Can you find the lines of the listing that include "serie" and copy every one?
START Provided data
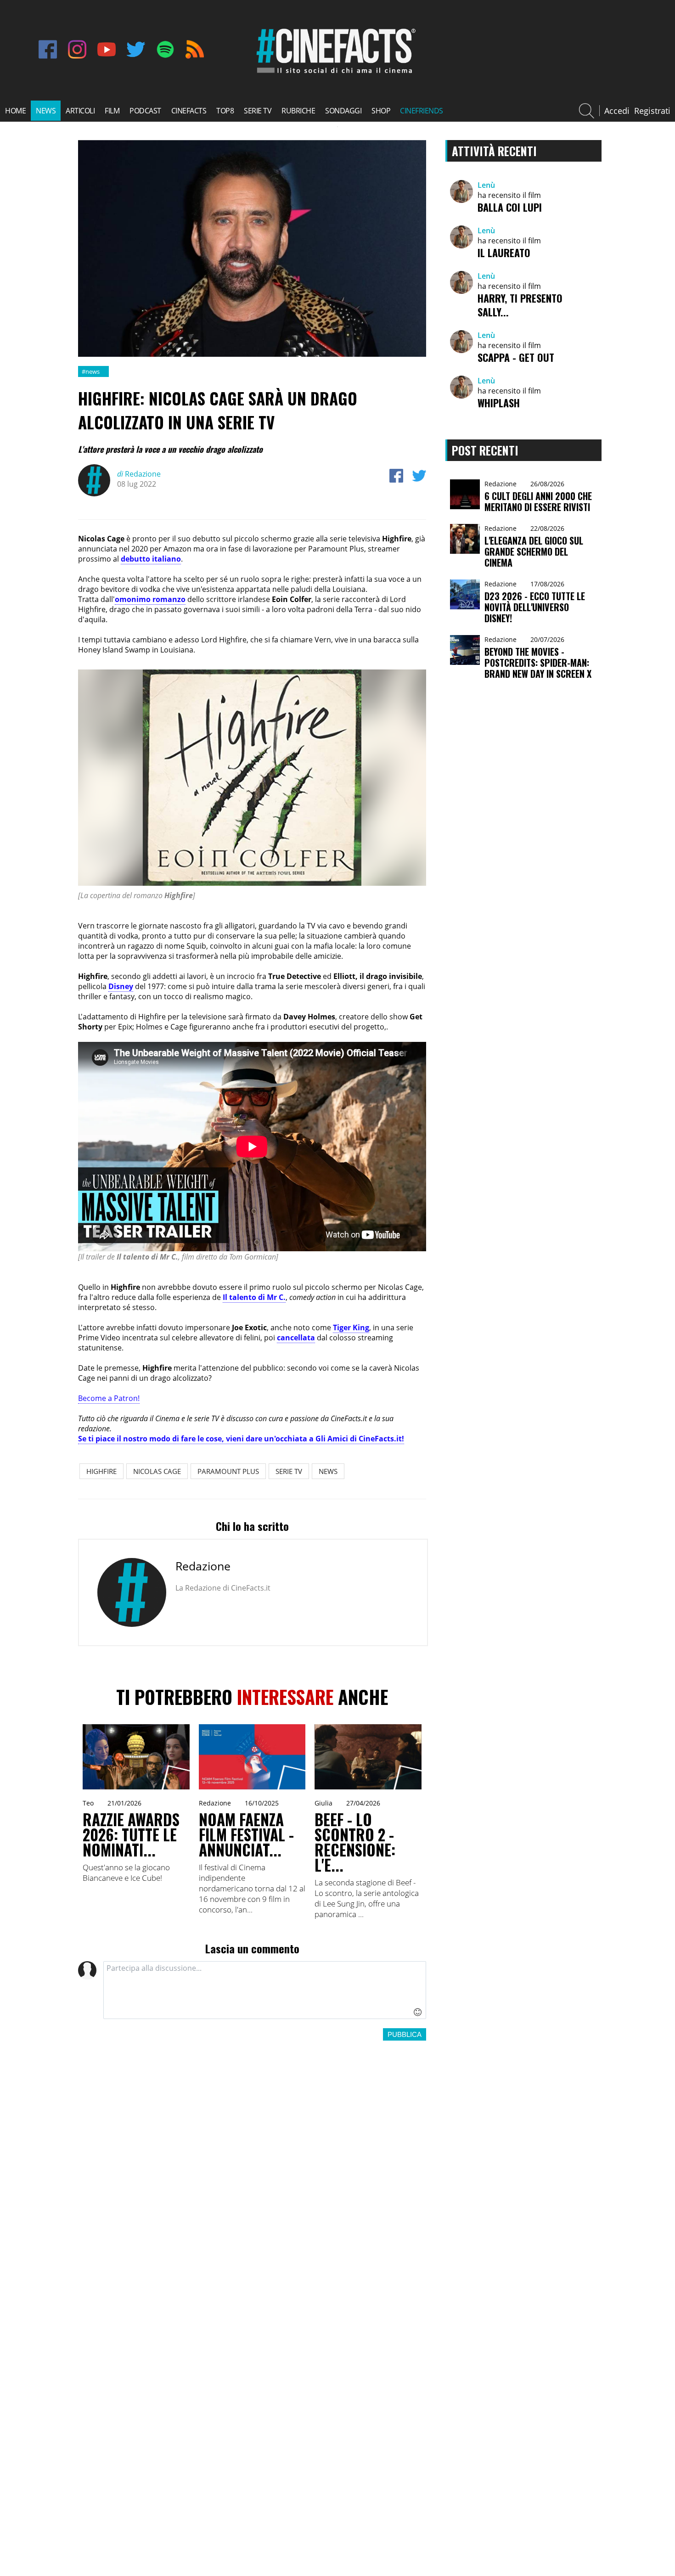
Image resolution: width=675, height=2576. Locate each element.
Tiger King (351, 1327)
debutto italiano (151, 559)
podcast (145, 111)
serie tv (257, 111)
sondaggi (343, 111)
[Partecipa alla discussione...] (264, 1990)
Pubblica (405, 2034)
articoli (80, 111)
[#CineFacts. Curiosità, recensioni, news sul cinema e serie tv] (334, 73)
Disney (120, 986)
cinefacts (189, 111)
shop (380, 111)
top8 (225, 111)
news (46, 111)
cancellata (296, 1338)
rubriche (298, 111)
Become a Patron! (109, 1398)
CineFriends (421, 111)
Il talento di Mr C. (254, 1297)
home (15, 111)
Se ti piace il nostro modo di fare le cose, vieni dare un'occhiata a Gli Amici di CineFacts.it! (241, 1439)
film (112, 111)
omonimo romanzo (150, 599)
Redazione (139, 474)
END Provided data
▸ The answer:
serie tv (257, 111)
[#CineFacts. Curiosità, recensioni, news sul cinema e serie tv] (334, 73)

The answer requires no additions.